As of this moment, the tank is filled and cycling. The picture below is of the tank this evening with one side illuminated by a 50/50 bulb, and the other by the bulb that came with the tank. We were holding a vote within the household for the light we liked best. Note that the water is still cloudy in this pic because of the crushed coral.

I'll be using this thread to post updates as I make them. Until then, let me know what you think.

Also - I was wondering if anyone had any tips or ideas for allowing water to freely move from the front to the back of the background? I have an couple grills installed in the background (one in the bottom center, in the shadowed area, and one in the top left corner.


----------



## blkg35 (Jun 2, 2008)

If there is room in the back of your 3D background then you should add a powerhead in the back to keep water moving. You do not want stagnant water back there. That will help circulate water from the back of the 3D back to the front of the tank. if there is no holes in the 3d background then you will have to make some to allow water to flow from back to front of tank.


----------



## jmiles59 (Jun 2, 2008)

I added a power head today. I'll post more pics later tonight.


----------



## jmiles59 (Jun 2, 2008)

I added a power head today. I'll post more pics later tonight.


----------



## F8LBITEva (Nov 9, 2007)

that looks sweet! :thumb:


----------



## FishJunki (Jul 20, 2008)

Very nice. I've never been partial to 3D backgrounds though.


----------



## fishIZneat (Jul 19, 2008)

Why do you only have 36" of bulb space with a 48" tank?

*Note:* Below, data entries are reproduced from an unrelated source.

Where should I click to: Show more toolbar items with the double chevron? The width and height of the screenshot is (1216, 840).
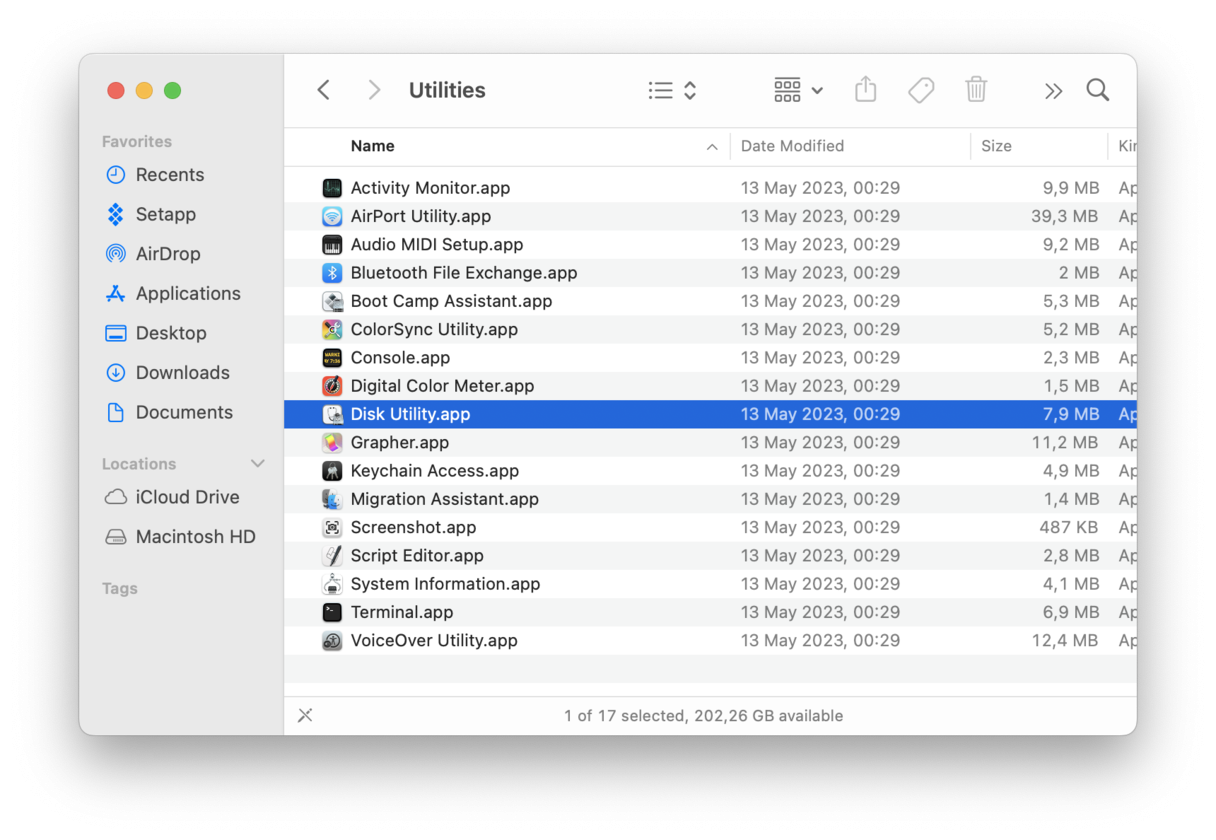(1053, 89)
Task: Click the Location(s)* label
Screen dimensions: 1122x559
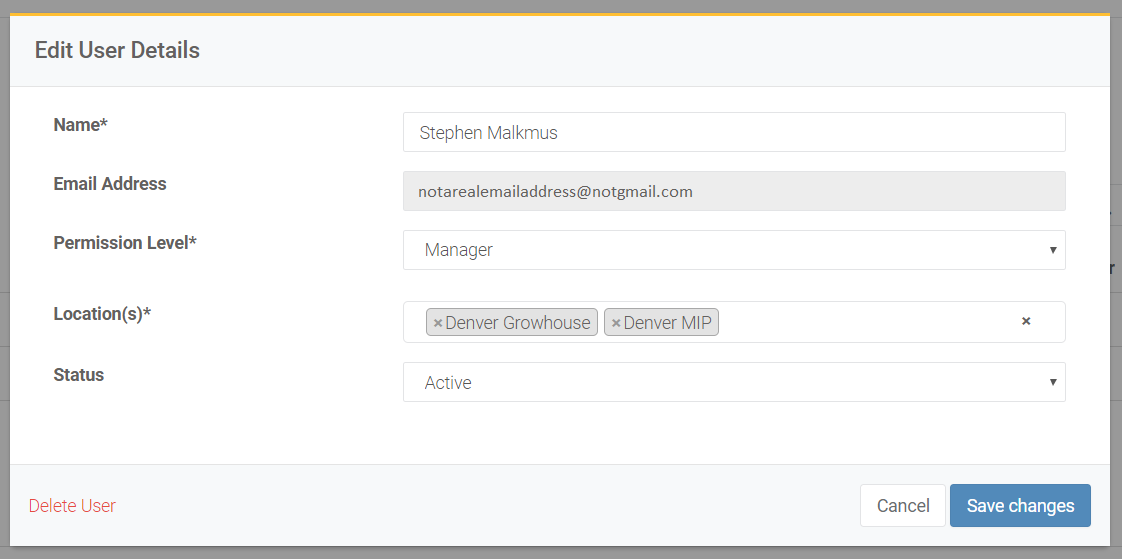Action: (x=102, y=314)
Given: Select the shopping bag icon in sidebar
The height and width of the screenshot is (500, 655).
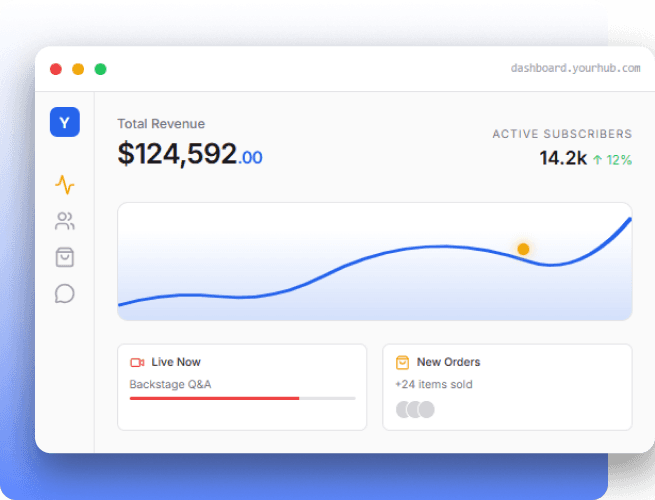Looking at the screenshot, I should (65, 257).
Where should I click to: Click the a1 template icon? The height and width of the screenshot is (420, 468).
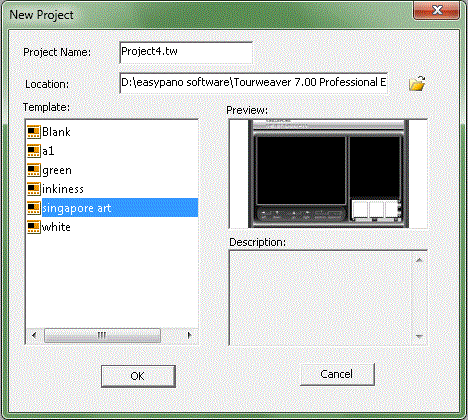click(34, 151)
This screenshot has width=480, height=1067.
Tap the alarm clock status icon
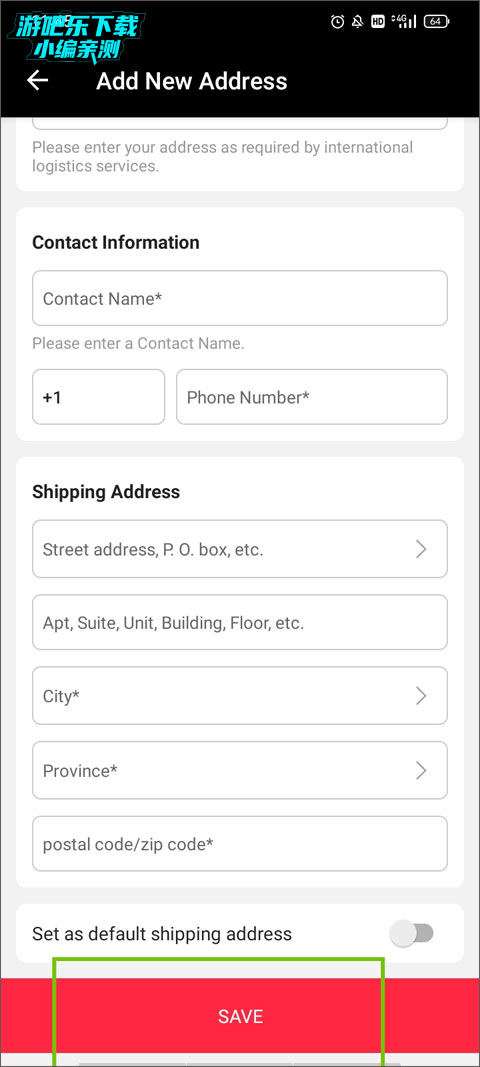[337, 22]
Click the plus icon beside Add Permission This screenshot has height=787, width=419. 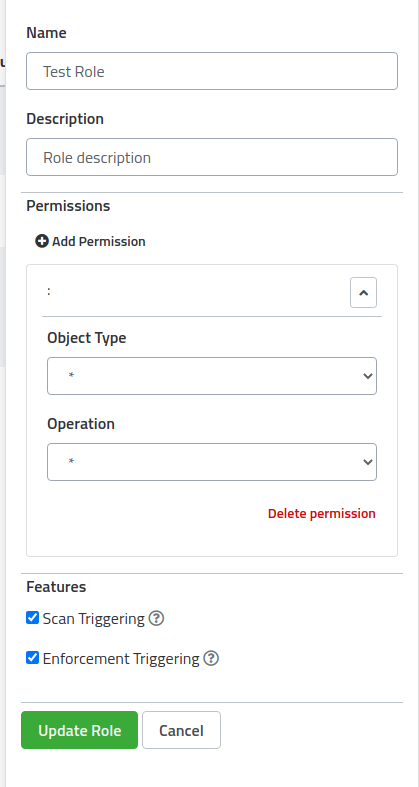(x=42, y=241)
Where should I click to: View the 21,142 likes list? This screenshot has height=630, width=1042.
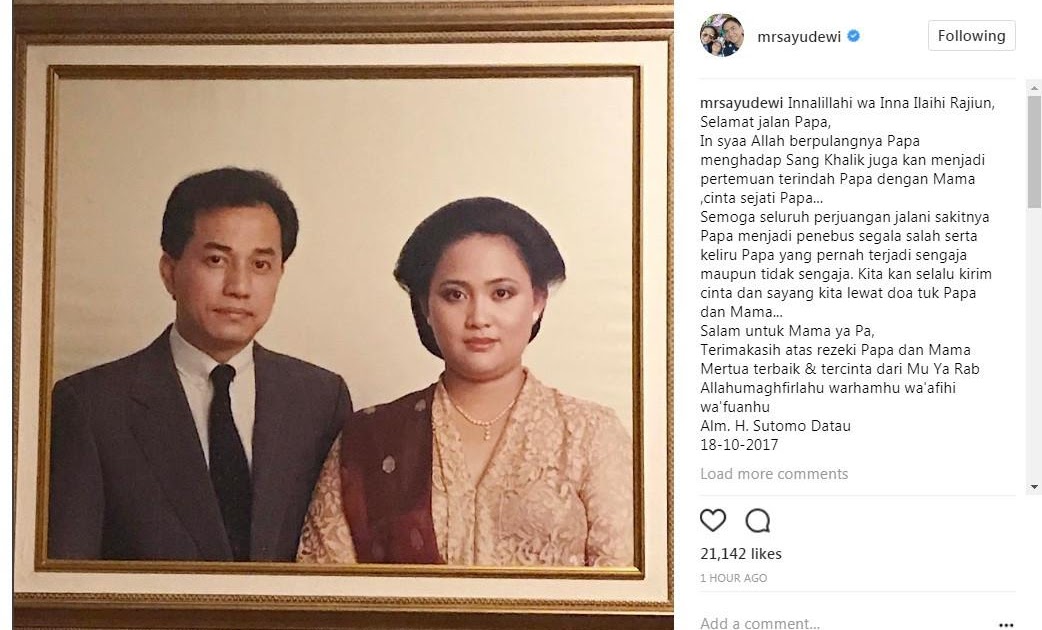[741, 554]
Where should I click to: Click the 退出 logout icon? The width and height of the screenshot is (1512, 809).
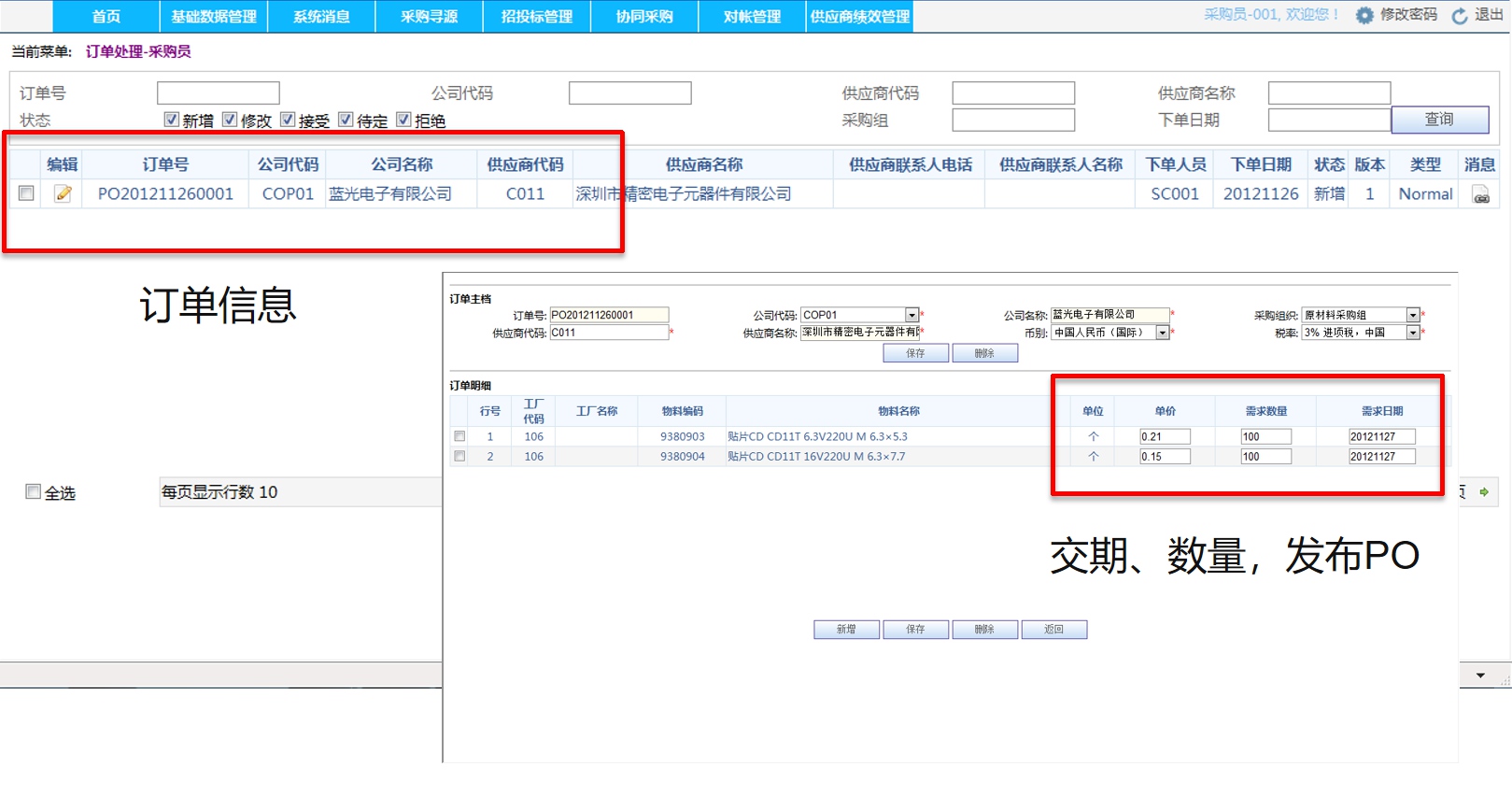click(x=1460, y=16)

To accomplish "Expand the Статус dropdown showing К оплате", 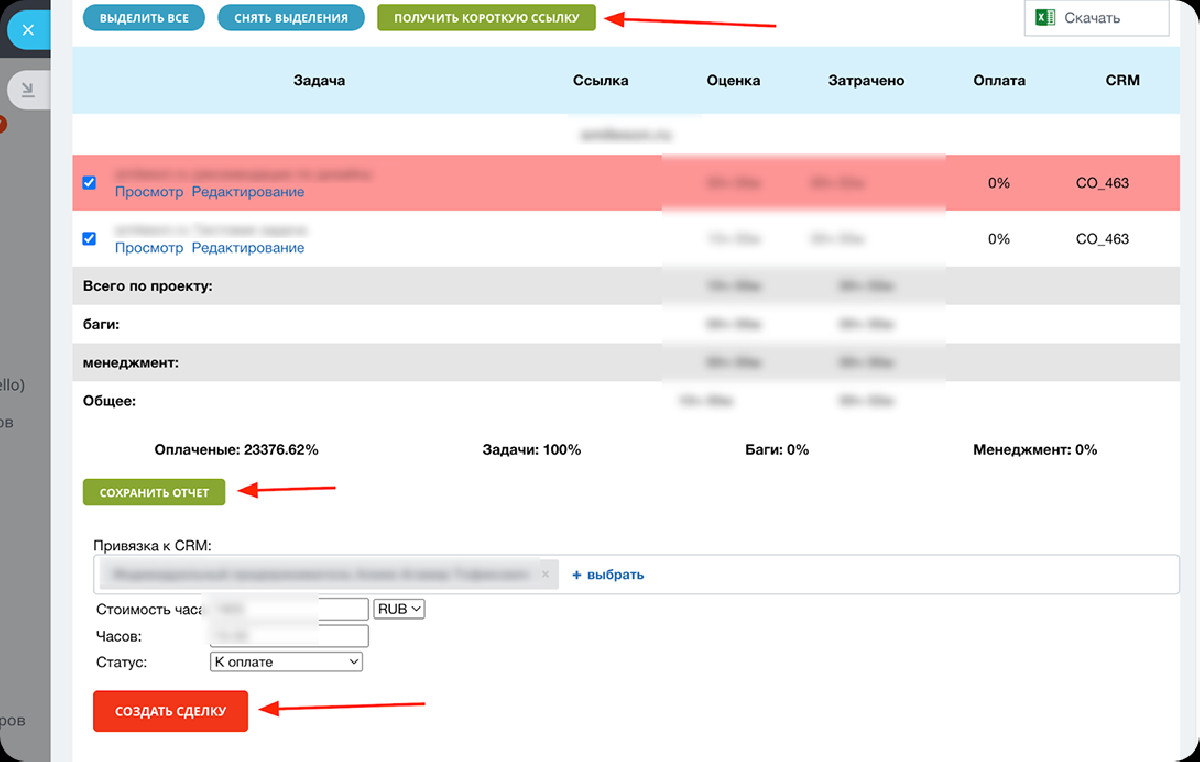I will tap(286, 662).
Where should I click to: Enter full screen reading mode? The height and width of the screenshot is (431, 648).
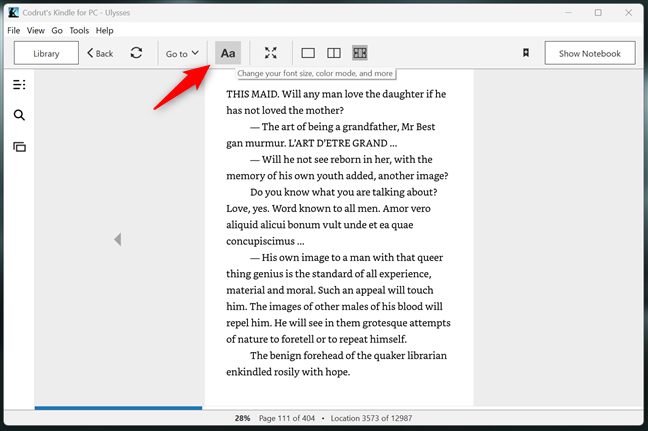[x=270, y=53]
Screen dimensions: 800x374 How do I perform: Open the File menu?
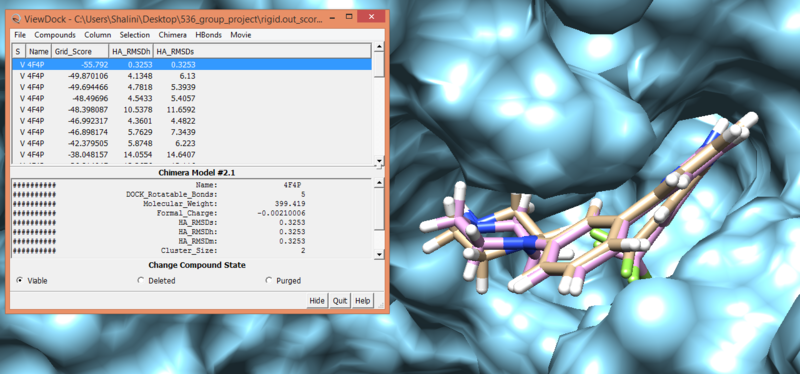(20, 35)
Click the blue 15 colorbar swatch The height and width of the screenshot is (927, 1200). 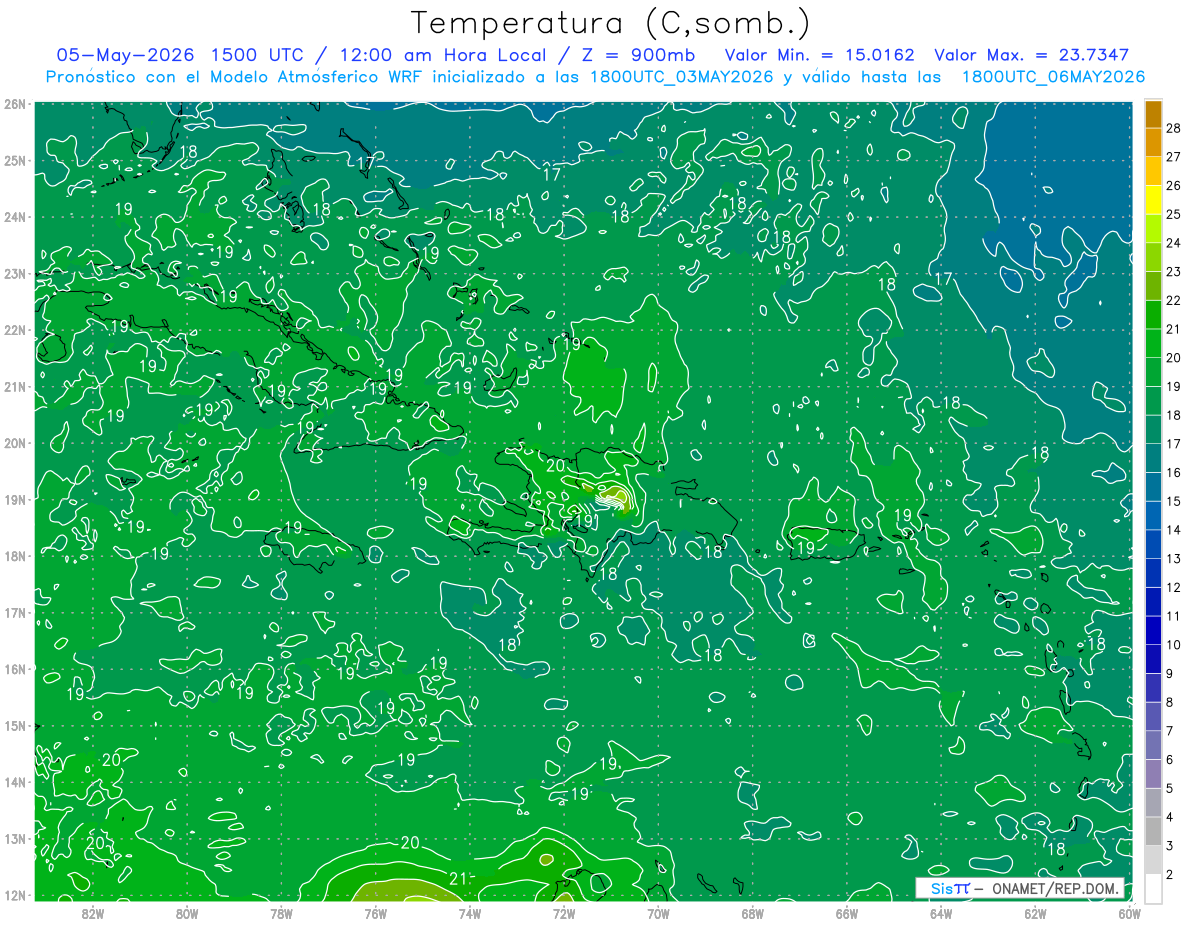pyautogui.click(x=1152, y=488)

Looks Good. I don't prefer to have a 50/50 with a very light substrate. Try picturing the darker crushed coral with that light. :thumb:


----------



## jmiles59 (Jun 2, 2008)

fishIZneat said:


> Why do you only have 36" of bulb space with a 48" tank?
> 
> Looks Good. I don't prefer to have a 50/50 with a very light substrate. Try picturing the darker crushed coral with that light. :thumb:


I actually returned the 50/50 bulbs today, and I'm currently using the standard bulbs that came with the hoods. Believe it or not, the Top Fin kit came with two separate hoods that I believe go individually with 20 gallon tanks, thus 18" bulbs. Anyone have any suggestions for what kind of bulbs would be best with the light coral substrate? I'd like something that isn't going to be too dark, but will also make the colors of my fish pop.

Here are some pics of what I have set up as of now.










I'm still playing around with filter location, I'm open to any suggestions.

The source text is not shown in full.